Running DOSEMU as user

Running DOSEMU as user

[Danilo Godec]

Hi,

I administer an old system (dated back to 2002) running DOSEMU (1.0.0).
Multiple users connect to the machine with SSH / Telnet (over modem /
ISDN dial-in) and run DOS / Novell IPX based applications. The system
has worked so well that despite initial intentions to replace the system
with something more up-to-date, they're still using it and the number of
users increased. So much, that the old server is not coping anymore.

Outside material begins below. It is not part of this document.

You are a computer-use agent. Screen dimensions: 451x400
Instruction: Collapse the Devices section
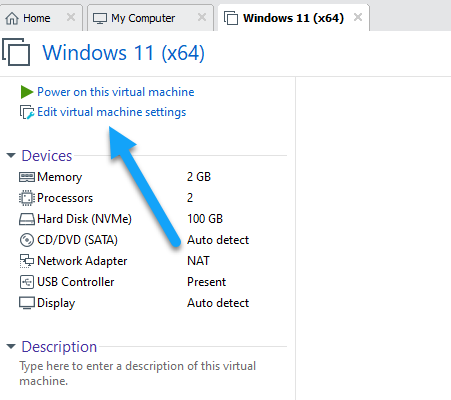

So now it's finally time to get new hardware and I intended to also use
a more up-to-date distribution and DOSEMU. I decided to use OpenSuSE
11.2, as I grown most comfortable with OpenSuSE. It comes with DOSEMU
1.4.0.1.

I have the system up and running on a test machine (which is a humble
desktop machine, but still more powerfull then the old server). I also
managed to get DOSEMU running with IPX (using 'direct' networking) and
those old Novell applications run too - but only if I run DOSEMU as
'root' (either directly or via 'sudo'). Now that is a bit of a problem,
because sometimes, people forget to logout or their connection is
interrupted - on the old system a login script would check whether
DOSEMU is already running for the user and it would terminate the
process. Of course, if I run all DOSEMU's as root, this is no longer
possible, so I'm trying to find a way to run DOSEMU as users, but with
all features.

I set the 'suid' bit to 'dosemu.bin':

  # ll /usr/bin/dosemu.bin
  -rwsr-xr-x 1 root root 1816368 Oct 24 10:19 /usr/bin/dosemu.bin

If I try to run DOSEMU as a user, I get this:

  > dosemu
  LOWRAM mmap: Invalid argument
  Segmentation fault

Actuaclly, this output is the same whether dosemu.bin has the suid bit
or not.

My 'dosemu.users':

> log_level= 1
> root c_all unrestricted
> all c_all unrestricted

I found several references to the 'LOWRAM mmap' error and changed my
'/proc/sys/vm/mmap_min_addr' to '0' - but it's still the same.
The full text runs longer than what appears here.